Although currently MetaTrader 4 is still commonly used by traders, there is a possibility that brokers will focus more on MetaTrader 5 in the following years. MetaTrader 5 does enforce the FIFO rule, but some brokers activated the hedging mode in the platform. So it would be safer if you can find a broker that supports hedging for MetaTrader 4 and MetaTrader 5.

 

Conclusion

Due to the nature of hedging, you must consider several things before you choose a broker. Because hedging requires you to open two or more positions at once, you must try to reduce the trading cost as much as possible, namely by searching for brokers with low spread and reliable order executions. Keeping this cost down can be really impactful for your overall hedging success.

In conclusion, the success of hedging is not determined by your trading skill only, but also by the support from the broker. That is why you should think wisely before you choose which broker to use.


10 Comments

Hans Källström

Nov 6 2021

Is it possible if traders doing hedge funds at offshore forex brokers?

Dirk Kuyt

Nov 9 2021

It totally depends on the broker's terms and services. But my question is, why do you choose an offshore broker for hedging? I think it's too risky. Find a broker with good regulations such as listed above. You'll never regret it!

 
Nicole

Dec 10 2021

Why does the U.S ban hedging in the forex market?

Harry Fox

Dec 21 2021

Nicole: Hedging was banned in 2009 by CFTC chairman Gary Gensler along with the FIFO rule and leverage was reduced to 50:1 for US Forex brokers. As I know, the stated purpose of these rules was to “protect” new traders from blowing up their accounts. As with many government regulations, the effect was negligible and had the unintended(?) consequence of driving much of the business offshore and some FX brokers went out of business.

Melanie Diaz

Apr 11 2022

Most and almost all brokers from the USA do not allow for hedging. What is the reason?

Madison Balley

Apr 13 2022

Melanie Diaz: The NFA outlined two chief concerns about hedging. The first one is that it eliminates any opportunity to profit on the transaction. The other one is that hedging increases the customer's financial costs

Abbasov

Apr 12 2022

The article is mostly correct. As a Muslim trader who uses a hedging system, the swap free feature is very useful.

Sherifa

Apr 18 2022

Abbasov: Hi-five! I also feel the same benefits as you!

Ahnad

Apr 26 2024

About the regulation that imposed in the article that In 2009, the National Futures Association (NFA) imposes a FIFO (First In First Out) rule for every trader's transaction to prevent them from the risks of overtrading. With this rule, traders cannot open long and short position in a single account. So if you want to open a second position with the same currency pair, you must close the previous one before opening another

Can anyone give me some example of FIFO rule with simple? And what factor that FiFO made us cabnot do the Hedging? Thank you

Nantes

Apr 29 2024

Let me explain to you about your question! Regarding the regulation mentioned in the article, back in 2009, the National Futures Association (NFA) introduced a FIFO (First In First Out) rule to safeguard traders against the perils of overtrading. This rule dictates that traders cannot hold simultaneous long and short positions in the same account. Essentially, if you wish to open a second position with the same currency pair, you must first close the existing one.

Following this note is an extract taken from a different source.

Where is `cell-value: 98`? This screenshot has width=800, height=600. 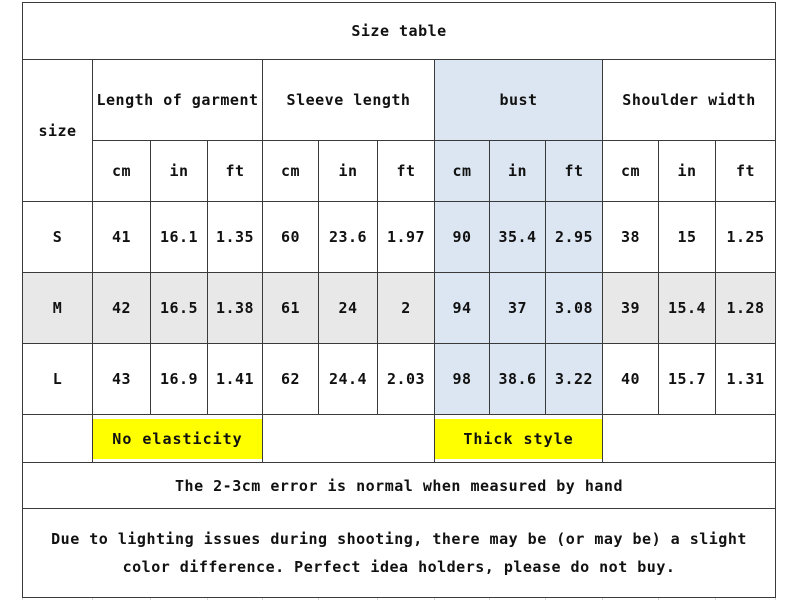
cell-value: 98 is located at coordinates (462, 379). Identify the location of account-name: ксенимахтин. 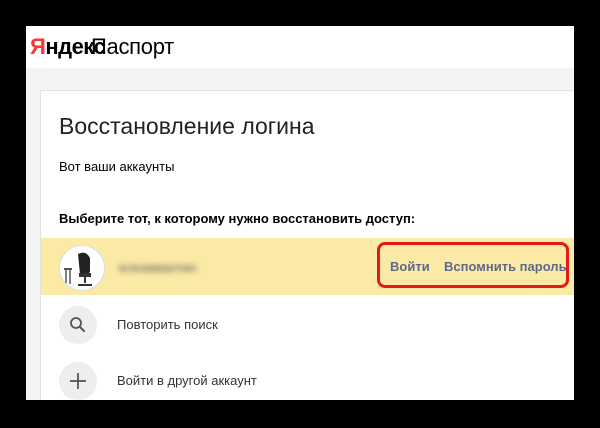
(158, 268).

To illustrate the FIFO rule simply, let's say you open a buy position (long) for 100 units of EUR/USD. Later, you decide to open a sell position (short) for 50 units of EUR/USD. Due to the FIFO rule, you'll be required to close the initial buy position before you can open the sell position. This ensures that trades are settled in the order they were initiated.

As for why FIFO prevents hedging, it's because hedging typically involves opening both long and short positions simultaneously to offset potential losses. Since FIFO prohibits holding opposite positions concurrently, it effectively limits the ability to hedge within the same trading account.